### TEXTE EXTRAIT
<<<<

Depuis sa creation en 1939 par Bill Finger et Bob Kane dans les pages de Detective Comics, Batman a connu de nombreuses adaptations cinématographiques. Débutant avec la série kitsch de 1969, avec Adam West et Burt Ward, en passant par les films Gothico Freak, de Tim Burton les délires haut en couleur de Joel Schumacher, le réalisme hard boiled de la trilogie Nolan et l’approche Dark comic book de Zack Snyder, on ne compte plus les itérations sur grand écran de l’homme chauve souris. Certains atteignant des niveaux incroyables tout en transcendant le matériel d’origine (The Dark Knight de Nolan). Alors que d’autres se rapprochent de l’indigestion abyssale – les frasques débilos-kitsch de Batman et Robin qui ont faillis avoir raison de la franchise avant la renaissance avec le Batman Begins de Nolan . The Batman est la première adaptation solo du personnage depuis la trilogie Nolan (ndlr : celui de Ben Affleck dans le Snyderverse fait plus office d’ensemble pour la Justice league que véritable adaptation solo). Le film est annoncé comme un ‘stand alone’ movie et ne fait pas partie d’un univers partagé. Réalisé par Matt Reeves, on voyait déjà la tournure qu’allait prendre ce Batman avec l’arrivée de Robert Pattinson (mis à part Twilight, le gars est un excellent acteur). Pour rappel, Matt Reeves est l’artisan derrière Cloverfield, deux des meilleurs films de la trilogie Planet of the Apes ou encore du remake sympathique qu’est Let the right One In. Ainsi, le réalisateur a une approche beaucoup plus sombre et psychologique du Dark Knight jamais exploité auparavant.

Batman et Catwoman
Noir c’est Noir
Disons le d’emblée, The Batman transcende tout ce qui a été fait auparavant dans l’univers de l’homme chauve-souris. Dès son introduction, le spectateur se retrouve témoin principal d’un meurtre violent perpétré par un personnage énigmatique qui se fait appeler le Riddler. Transition ensuite dans le ville de Gotham, gangrénée par la corruption et le crime. Cette déchéance se manifeste à travers un temps pluvieux et un environnement insalubre, qui s’associerait à Blade Runner ou Seven de David Fincher. Une voix off guide le spectacteur tel un film noir, le plongeant ainsi dans l’univers de cette nouvelle itération de Batman. Celle-ci sera différente de tout ce qui nous a été proposé avant. On comprend que Bruce Wayne sévit en tant que Batman depuis 2 ans et qu’il est toujours impregné par sa soif de vengeance, provoquée par la mort de ses parents. L’introduction au Dark Knight est d’une violence inouïe qui contraste avec tous les Batman qu’on a eu la chance de connaître jusqu’à présent. D’ailleurs, il fait même passer celui de Ben Affleck pour un enfant de choeur. L’ambiance lugubre se rapproche beaucoup de Polar Hardboiled ou du thriller limite horifique à la Saw.

>>>>

### EXERCICE
Écrivez la suite de la critique du film The Batman, en reprenant juste après sa dernière phrase. Les fiches ci-dessous viennent d'une autre source.

### EXTRAITS DES FICHES
<<<<

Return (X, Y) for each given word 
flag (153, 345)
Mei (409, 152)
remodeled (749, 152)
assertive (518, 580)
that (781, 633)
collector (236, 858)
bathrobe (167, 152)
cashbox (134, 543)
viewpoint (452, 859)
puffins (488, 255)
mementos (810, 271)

>>>>

### RÉPONSE
Batman – Battinson
Pour ceux qui avaient encore des doutes sur le choix du casting de Pattinson, soyez rassurés ! Son Bruce Wayne est l’un des plus sombre et nihiliste qui nous a été de voir sur grand écran. Un mélange atypique entre Kurt Cobain et Eric Draven de The Crow, en passant par Dracula (non pas Twilight). On ressent sa douleur, son mal-être, sa colère à travers le jeu d’acteur de Pattinson. C’est un Batman debutant qui fait des erreurs, essaie de trouver ses appuis mais qui surtout exulte toute sa colère dans ses actions. Il se rapproche beaucoup plus d’un vilain que d’un veritable héros. Mais derrière toute cette rage, se cache quelqu’un qui veut trouver une solution pour débarasser sa ville du mal qui la ronge. Son impuissance se ressent car il arrive pas à gérer une situation qui échappe à son contrôle. L’arrivée du Riddler le pousse dans ses tranchements et il doit débloquer encore plus son esprit d’investigateur. Oui, pour la première fois, l’emphase est mis sur l’aspect enquêteur de Batman et pas juste celui de justicier. La transformation du personnage en tant que vengeur masqué au symbole de justice se ressent à travers tout le film. L’interprétation remarquable de Pattinson y est pour beaucoup et confirme qu’il n’a rien à envier à ses prédecesseurs. La comparaison n’a même pas lieu car il apporte quelque chose d’unique au personnage. Un gars meurtri qui fait face à ses demons, victime d’insécurité, impartial, violent mais qui trouve sa voie et accepte son statut de figure emblématique de Justicier tout en comprenant que la vengeance n’est pas la solution. Pour la première fois, l’emphase est bien mis sur Batman plutôt que Bruce Wayne car son véritable déguisement est bien celui de l’orphelin-aristo. La gestion du noir comme terrain de jeu pour le Dark Knight est encore plus palpante ici tout en lui donnant un cachet de créature de la nuit vampirique (Non pas Twilight).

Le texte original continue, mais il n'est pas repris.